TASK PROMPT: Where does the word "Given" appear in the entries below? Copy each line that holds it.
##########
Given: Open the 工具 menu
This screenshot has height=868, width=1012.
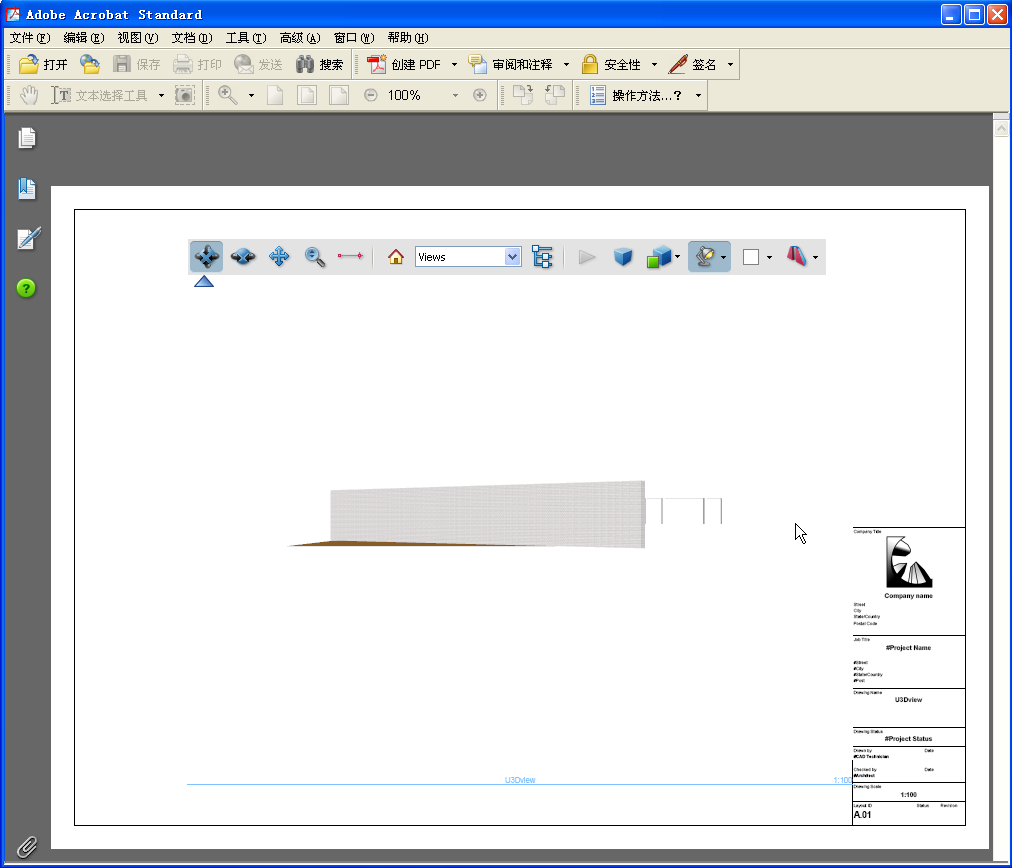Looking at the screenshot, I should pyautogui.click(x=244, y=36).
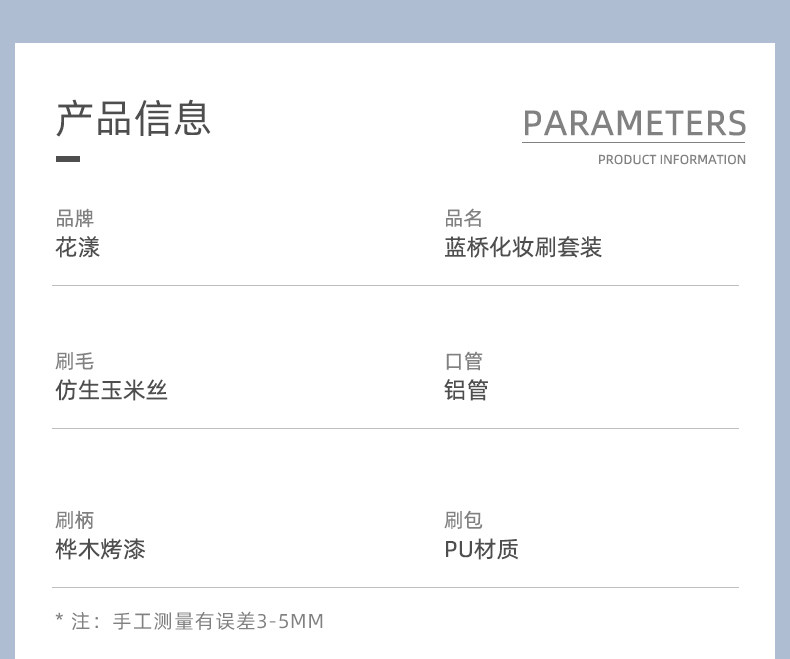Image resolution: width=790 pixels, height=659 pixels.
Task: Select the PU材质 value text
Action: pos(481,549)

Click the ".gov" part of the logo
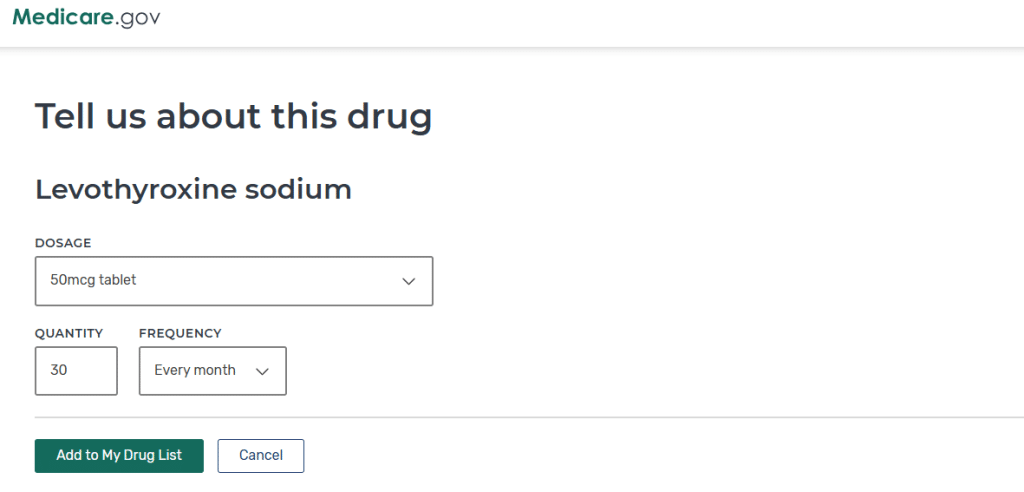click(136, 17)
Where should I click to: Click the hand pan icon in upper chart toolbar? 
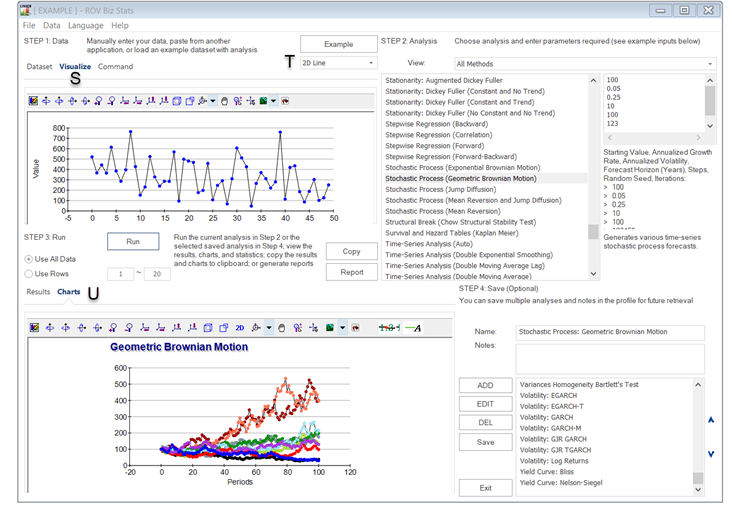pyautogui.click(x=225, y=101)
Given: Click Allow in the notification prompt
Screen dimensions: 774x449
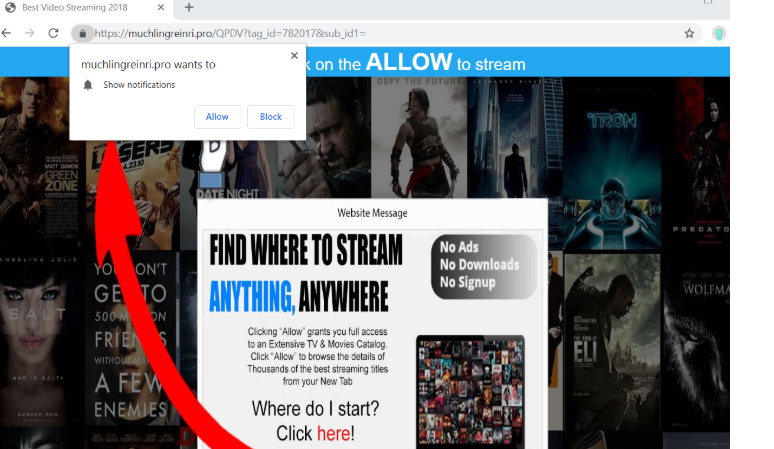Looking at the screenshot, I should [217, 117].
##########
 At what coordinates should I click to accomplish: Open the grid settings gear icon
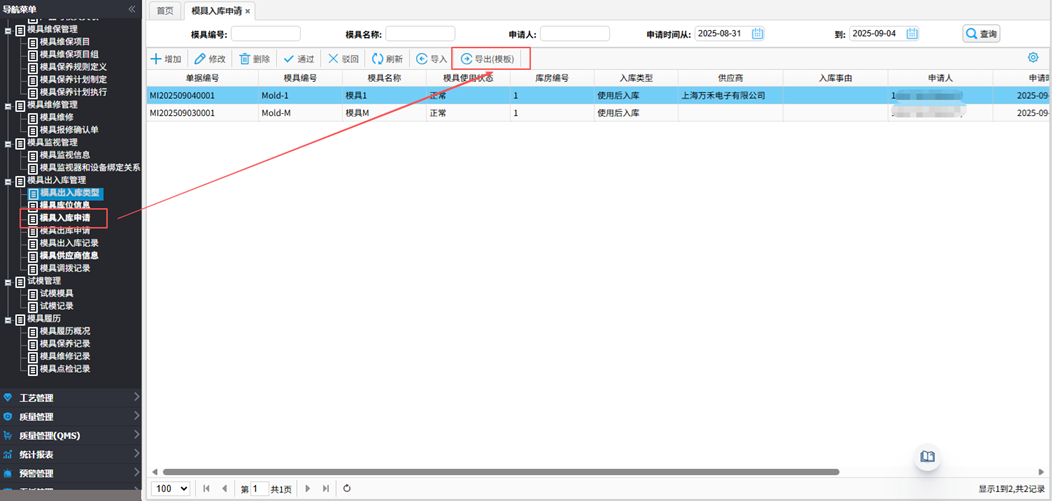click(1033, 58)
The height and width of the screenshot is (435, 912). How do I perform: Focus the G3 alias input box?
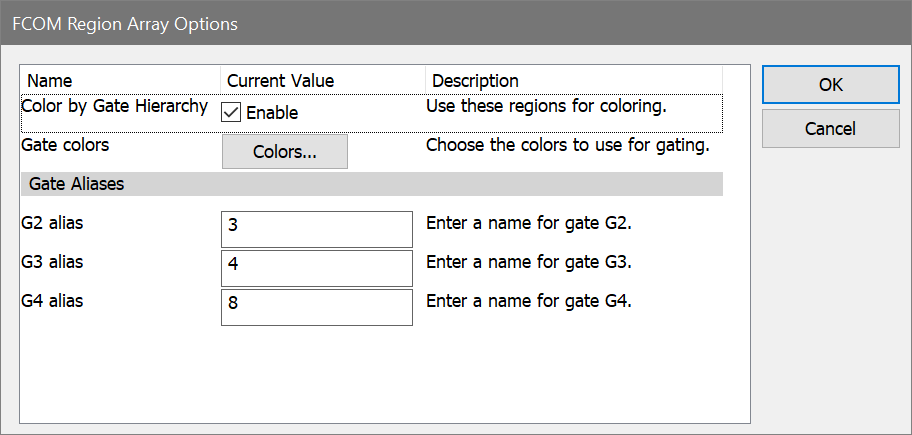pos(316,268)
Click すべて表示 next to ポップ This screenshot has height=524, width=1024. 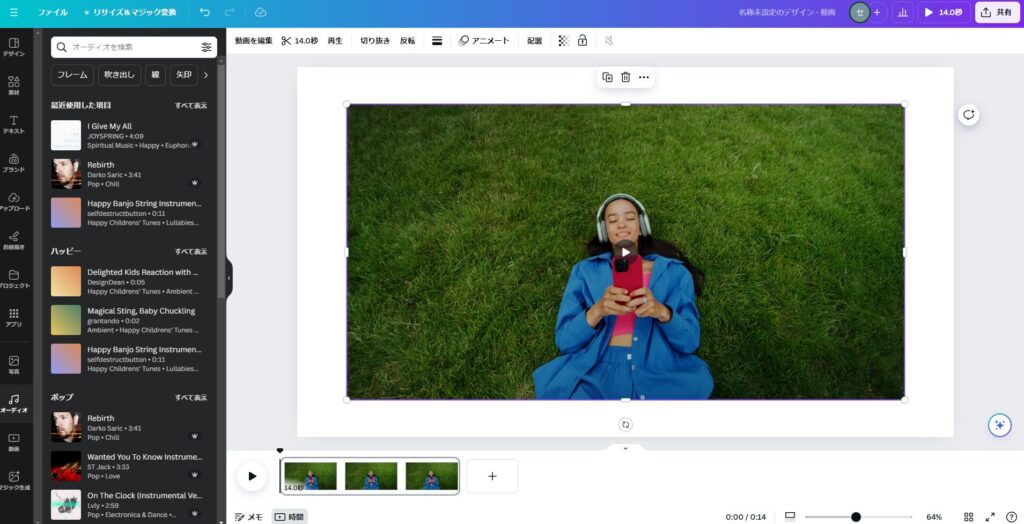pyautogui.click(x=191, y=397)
##########
SOLUTION TO THE PROBLEM:
Given: Open the 工具 menu
Given: Click Allow in the notification prompt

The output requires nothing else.